> _Assigned task_
No line before the one holding "Given: Click the Output JSON Path label" is wanted; restate word for word that line and all lines after it to the end of the entries, excluding pictures.

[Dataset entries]
=== Begin Enclosure ===

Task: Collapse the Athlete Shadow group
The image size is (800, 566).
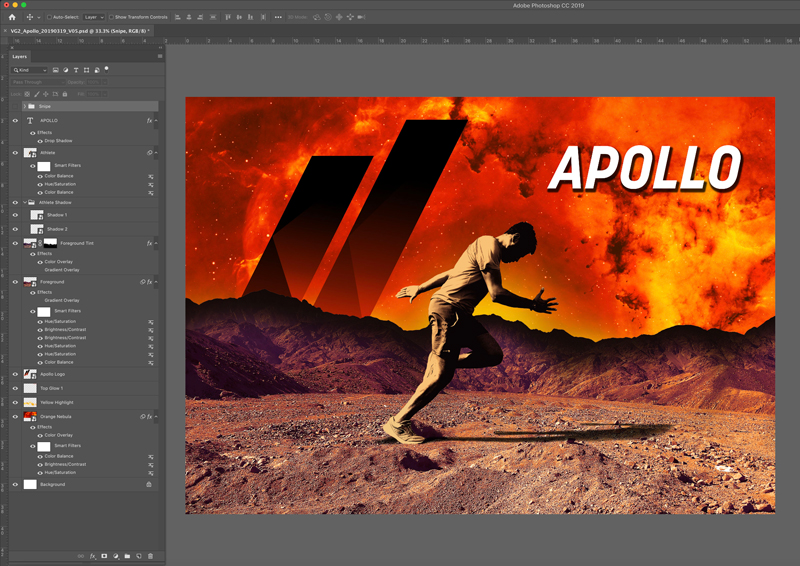Action: click(24, 202)
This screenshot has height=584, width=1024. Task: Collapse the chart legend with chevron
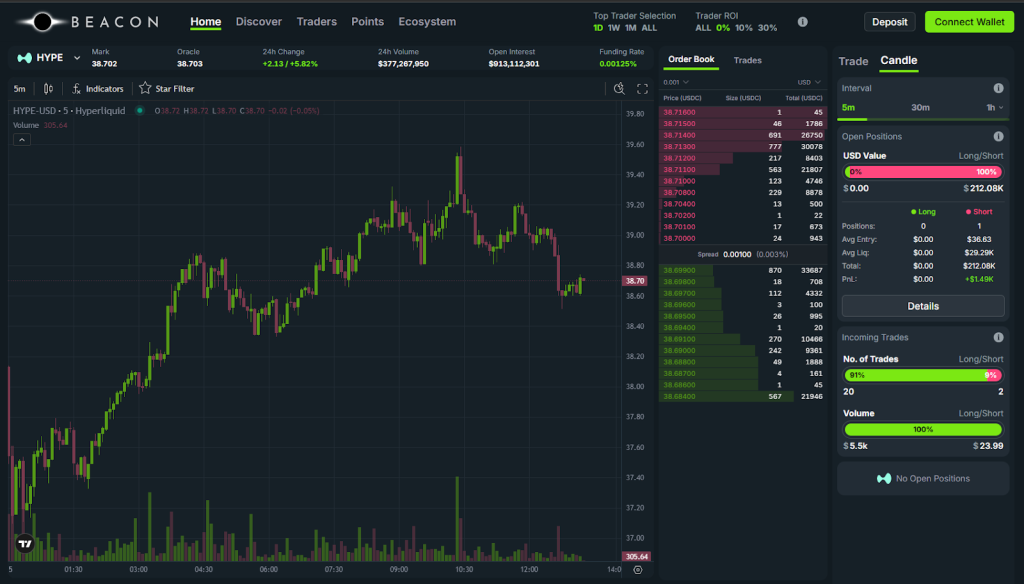pos(21,140)
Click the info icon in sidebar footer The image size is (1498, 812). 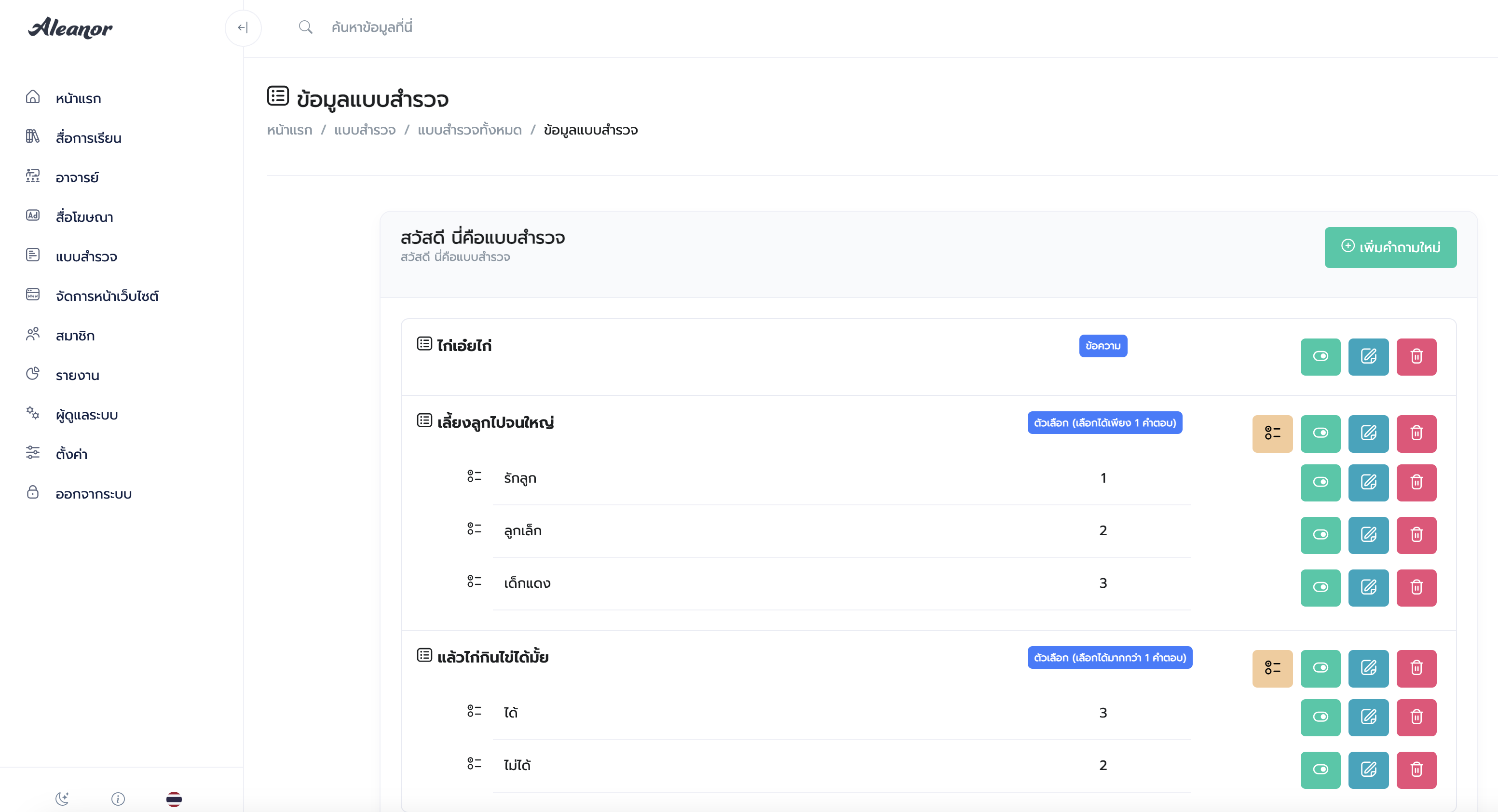coord(118,798)
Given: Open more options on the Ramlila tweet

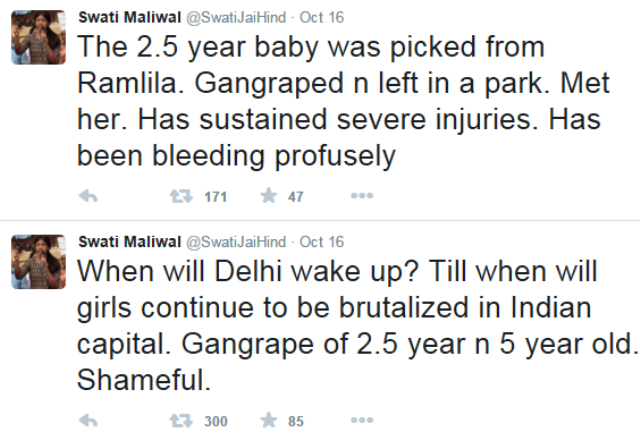Looking at the screenshot, I should [361, 197].
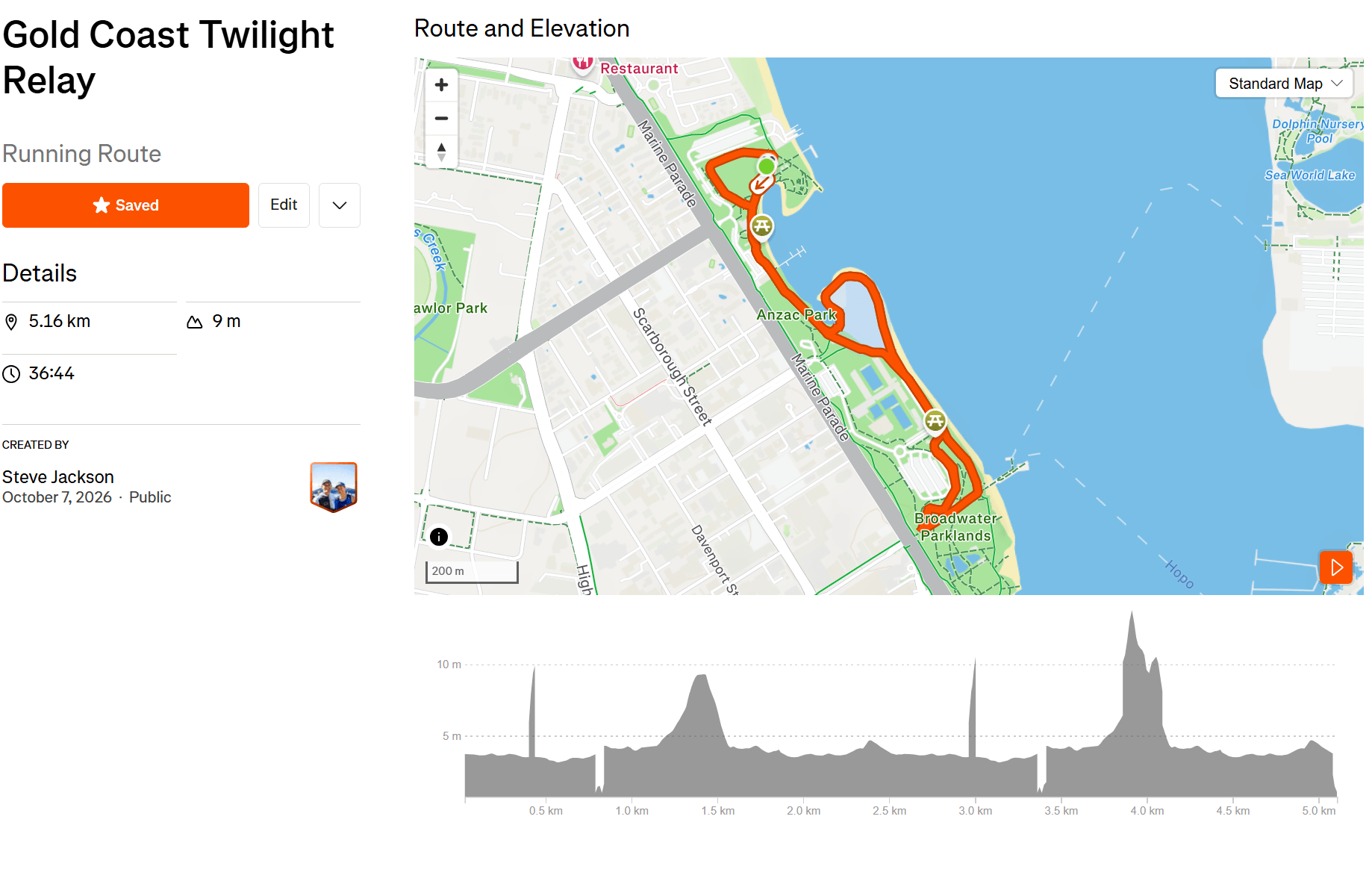Click the Restaurant map pin
This screenshot has height=890, width=1372.
tap(583, 63)
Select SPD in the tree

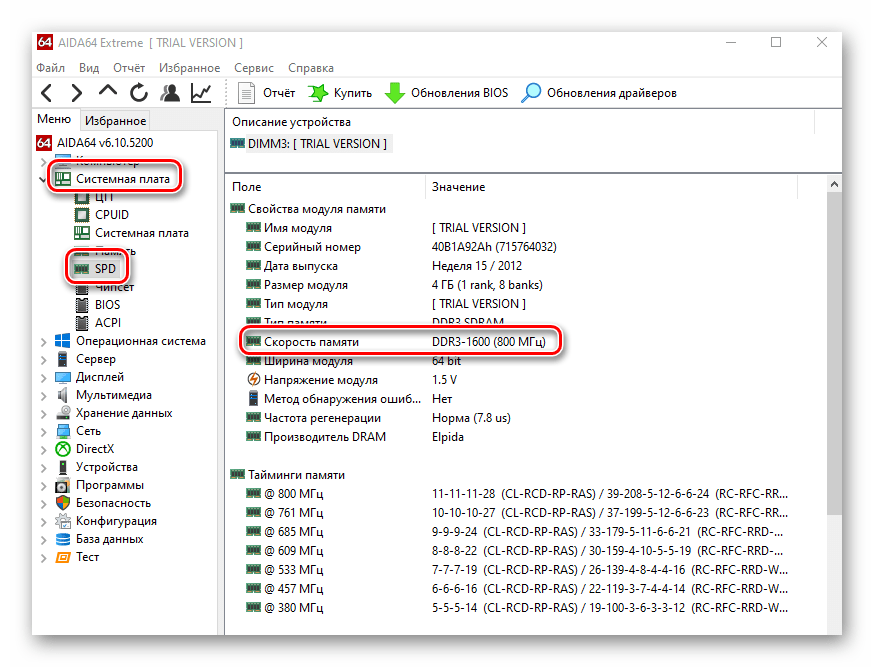coord(105,269)
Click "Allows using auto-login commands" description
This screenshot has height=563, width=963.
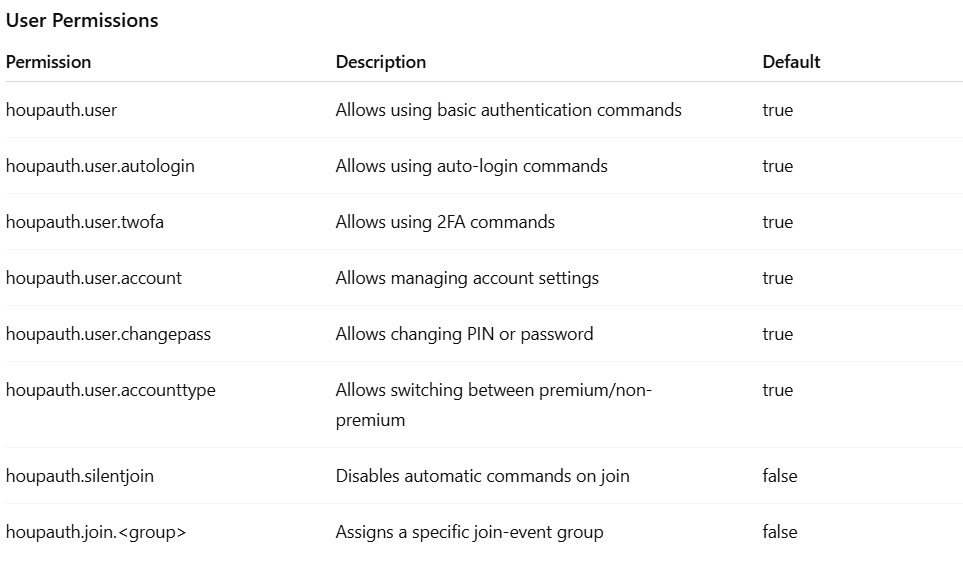pos(471,166)
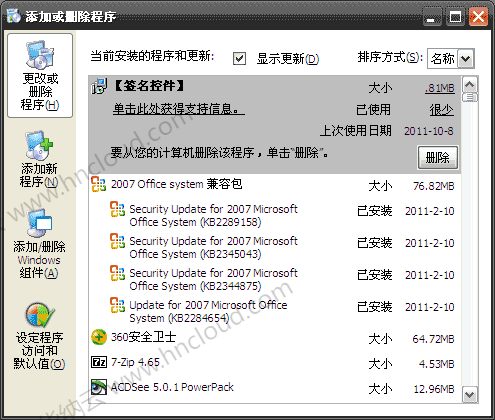The width and height of the screenshot is (495, 420).
Task: Click the 删除 button
Action: 438,157
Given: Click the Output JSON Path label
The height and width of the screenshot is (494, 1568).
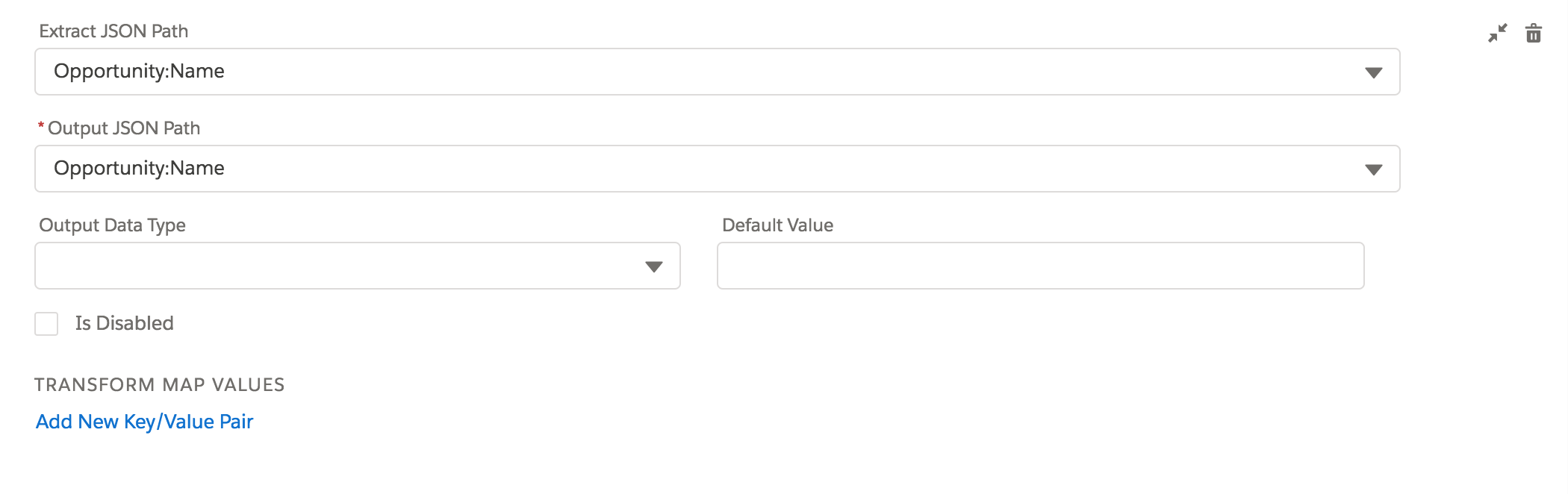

=== End Enclosure ===

> _Solution to the exercise_
Given: Click the Output JSON Path label
The height and width of the screenshot is (494, 1568).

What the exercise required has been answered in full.